Write out each of the rows below exactly as it appears, with no changes.
^^^^
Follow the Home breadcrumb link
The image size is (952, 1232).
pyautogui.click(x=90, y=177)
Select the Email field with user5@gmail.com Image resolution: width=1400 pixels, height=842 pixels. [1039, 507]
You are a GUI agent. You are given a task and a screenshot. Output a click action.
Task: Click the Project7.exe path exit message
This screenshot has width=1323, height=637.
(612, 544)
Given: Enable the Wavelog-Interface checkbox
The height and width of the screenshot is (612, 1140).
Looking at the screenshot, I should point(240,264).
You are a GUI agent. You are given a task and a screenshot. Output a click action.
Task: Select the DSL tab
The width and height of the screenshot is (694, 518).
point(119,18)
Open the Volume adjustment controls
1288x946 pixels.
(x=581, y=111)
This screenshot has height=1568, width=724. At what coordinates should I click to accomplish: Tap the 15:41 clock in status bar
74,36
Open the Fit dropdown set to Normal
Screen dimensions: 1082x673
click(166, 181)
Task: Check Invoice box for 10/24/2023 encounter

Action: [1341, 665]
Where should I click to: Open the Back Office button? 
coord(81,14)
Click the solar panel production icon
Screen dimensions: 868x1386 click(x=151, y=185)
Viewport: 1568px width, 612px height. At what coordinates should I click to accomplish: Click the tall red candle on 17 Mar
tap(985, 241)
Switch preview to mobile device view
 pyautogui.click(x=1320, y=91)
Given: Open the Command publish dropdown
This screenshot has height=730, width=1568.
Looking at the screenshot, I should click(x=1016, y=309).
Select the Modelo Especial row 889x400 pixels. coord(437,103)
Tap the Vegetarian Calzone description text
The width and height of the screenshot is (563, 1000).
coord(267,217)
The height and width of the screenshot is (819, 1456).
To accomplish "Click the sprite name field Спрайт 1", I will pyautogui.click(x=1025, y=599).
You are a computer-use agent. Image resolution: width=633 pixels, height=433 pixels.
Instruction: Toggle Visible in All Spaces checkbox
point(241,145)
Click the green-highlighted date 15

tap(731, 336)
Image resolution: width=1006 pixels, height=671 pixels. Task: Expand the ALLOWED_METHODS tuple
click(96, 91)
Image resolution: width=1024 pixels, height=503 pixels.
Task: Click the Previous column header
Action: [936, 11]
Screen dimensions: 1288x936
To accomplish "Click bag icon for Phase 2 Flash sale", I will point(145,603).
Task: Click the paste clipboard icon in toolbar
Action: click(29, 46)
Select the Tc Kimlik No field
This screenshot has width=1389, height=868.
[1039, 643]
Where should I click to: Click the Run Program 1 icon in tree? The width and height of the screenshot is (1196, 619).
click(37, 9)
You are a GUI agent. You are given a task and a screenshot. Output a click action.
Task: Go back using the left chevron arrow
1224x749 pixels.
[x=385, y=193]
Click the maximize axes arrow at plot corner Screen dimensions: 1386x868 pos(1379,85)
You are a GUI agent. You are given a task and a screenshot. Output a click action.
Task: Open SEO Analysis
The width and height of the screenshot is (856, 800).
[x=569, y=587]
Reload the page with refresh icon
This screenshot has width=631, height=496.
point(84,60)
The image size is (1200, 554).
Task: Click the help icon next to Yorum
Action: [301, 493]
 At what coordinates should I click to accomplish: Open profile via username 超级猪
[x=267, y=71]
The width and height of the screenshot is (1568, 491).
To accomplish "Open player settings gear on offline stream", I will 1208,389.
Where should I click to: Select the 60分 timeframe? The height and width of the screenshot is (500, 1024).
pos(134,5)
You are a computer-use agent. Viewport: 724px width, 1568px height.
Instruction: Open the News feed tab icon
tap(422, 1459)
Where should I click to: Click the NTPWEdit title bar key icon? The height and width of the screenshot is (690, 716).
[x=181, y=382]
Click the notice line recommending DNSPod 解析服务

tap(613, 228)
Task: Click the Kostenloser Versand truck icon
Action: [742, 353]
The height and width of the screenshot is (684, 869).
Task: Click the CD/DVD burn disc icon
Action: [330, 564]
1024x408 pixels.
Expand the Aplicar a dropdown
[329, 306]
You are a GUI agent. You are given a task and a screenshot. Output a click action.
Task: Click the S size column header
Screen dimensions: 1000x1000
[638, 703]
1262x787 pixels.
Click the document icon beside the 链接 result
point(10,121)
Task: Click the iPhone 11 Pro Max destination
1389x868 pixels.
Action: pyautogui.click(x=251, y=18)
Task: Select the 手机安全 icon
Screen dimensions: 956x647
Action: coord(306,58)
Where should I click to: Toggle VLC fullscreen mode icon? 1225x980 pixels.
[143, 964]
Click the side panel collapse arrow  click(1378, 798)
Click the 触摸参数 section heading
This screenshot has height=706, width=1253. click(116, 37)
^^^^
*REPLY TO THE EXERCISE*:
Follow the Home breadcrumb link
The image size is (952, 1232).
pyautogui.click(x=90, y=177)
Select the Email field with user5@gmail.com Image resolution: width=1400 pixels, height=842 pixels. [1039, 507]
You are a GUI agent. You are given a task and a screenshot. Output a click action.
Task: Click the Project7.exe path exit message
This screenshot has width=1323, height=637.
(612, 544)
Given: Enable the Wavelog-Interface checkbox
The height and width of the screenshot is (612, 1140).
Looking at the screenshot, I should point(240,264).
You are a GUI agent. You are given a task and a screenshot. Output a click action.
Task: Select the DSL tab
The width and height of the screenshot is (694, 518).
point(119,18)
Open the Volume adjustment controls
1288x946 pixels.
(x=581, y=111)
This screenshot has height=1568, width=724. At what coordinates should I click to accomplish: Tap the 15:41 clock in status bar
74,36
Open the Fit dropdown set to Normal
Screen dimensions: 1082x673
click(166, 181)
Task: Check Invoice box for 10/24/2023 encounter

Action: [1341, 665]
Where should I click to: Open the Back Office button? 
coord(81,14)
Click the solar panel production icon
Screen dimensions: 868x1386 click(x=151, y=185)
Viewport: 1568px width, 612px height. At what coordinates should I click to accomplish: Click the tall red candle on 17 Mar
tap(985, 241)
Switch preview to mobile device view
 pyautogui.click(x=1320, y=91)
Given: Open the Command publish dropdown
This screenshot has height=730, width=1568.
Looking at the screenshot, I should click(x=1016, y=309).
Select the Modelo Especial row 889x400 pixels. coord(437,103)
Tap the Vegetarian Calzone description text
The width and height of the screenshot is (563, 1000).
coord(267,217)
The height and width of the screenshot is (819, 1456).
To accomplish "Click the sprite name field Спрайт 1", I will pyautogui.click(x=1025, y=599).
You are a computer-use agent. Image resolution: width=633 pixels, height=433 pixels.
Instruction: Toggle Visible in All Spaces checkbox
point(241,145)
Click the green-highlighted date 15

tap(731, 336)
Image resolution: width=1006 pixels, height=671 pixels. Task: Expand the ALLOWED_METHODS tuple
click(96, 91)
Image resolution: width=1024 pixels, height=503 pixels.
Task: Click the Previous column header
Action: [936, 11]
Screen dimensions: 1288x936
To accomplish "Click bag icon for Phase 2 Flash sale", I will point(145,603).
Task: Click the paste clipboard icon in toolbar
Action: click(29, 46)
Select the Tc Kimlik No field
This screenshot has width=1389, height=868.
[1039, 643]
Where should I click to: Click the Run Program 1 icon in tree? The width and height of the screenshot is (1196, 619).
click(37, 9)
You are a GUI agent. You are given a task and a screenshot. Output a click action.
Task: Go back using the left chevron arrow
1224x749 pixels.
[x=385, y=193]
Click the maximize axes arrow at plot corner Screen dimensions: 1386x868 pos(1379,85)
You are a GUI agent. You are given a task and a screenshot. Output a click action.
Task: Open SEO Analysis
The width and height of the screenshot is (856, 800).
[x=569, y=587]
Reload the page with refresh icon
This screenshot has width=631, height=496.
point(84,60)
The image size is (1200, 554).
Task: Click the help icon next to Yorum
Action: [301, 493]
 At what coordinates should I click to accomplish: Open profile via username 超级猪
[x=267, y=71]
The width and height of the screenshot is (1568, 491).
To accomplish "Open player settings gear on offline stream", I will 1208,389.
Where should I click to: Select the 60分 timeframe? The height and width of the screenshot is (500, 1024).
pos(134,5)
You are a computer-use agent. Viewport: 724px width, 1568px height.
Instruction: Open the News feed tab icon
tap(422, 1459)
Where should I click to: Click the NTPWEdit title bar key icon? The height and width of the screenshot is (690, 716).
[x=181, y=382]
Click the notice line recommending DNSPod 解析服务

tap(613, 228)
Task: Click the Kostenloser Versand truck icon
Action: [742, 353]
The height and width of the screenshot is (684, 869).
Task: Click the CD/DVD burn disc icon
Action: [330, 564]
1024x408 pixels.
Expand the Aplicar a dropdown
[329, 306]
You are a GUI agent. You are given a task and a screenshot. Output a click action.
Task: Click the S size column header
Screen dimensions: 1000x1000
[638, 703]
1262x787 pixels.
Click the document icon beside the 链接 result
point(10,121)
Task: Click the iPhone 11 Pro Max destination
1389x868 pixels.
Action: pyautogui.click(x=251, y=18)
Task: Select the 手机安全 icon
Screen dimensions: 956x647
Action: coord(306,58)
Where should I click to: Toggle VLC fullscreen mode icon? 1225x980 pixels.
[143, 964]
Click the side panel collapse arrow  click(1378, 798)
Click the 触摸参数 section heading
This screenshot has height=706, width=1253. click(116, 37)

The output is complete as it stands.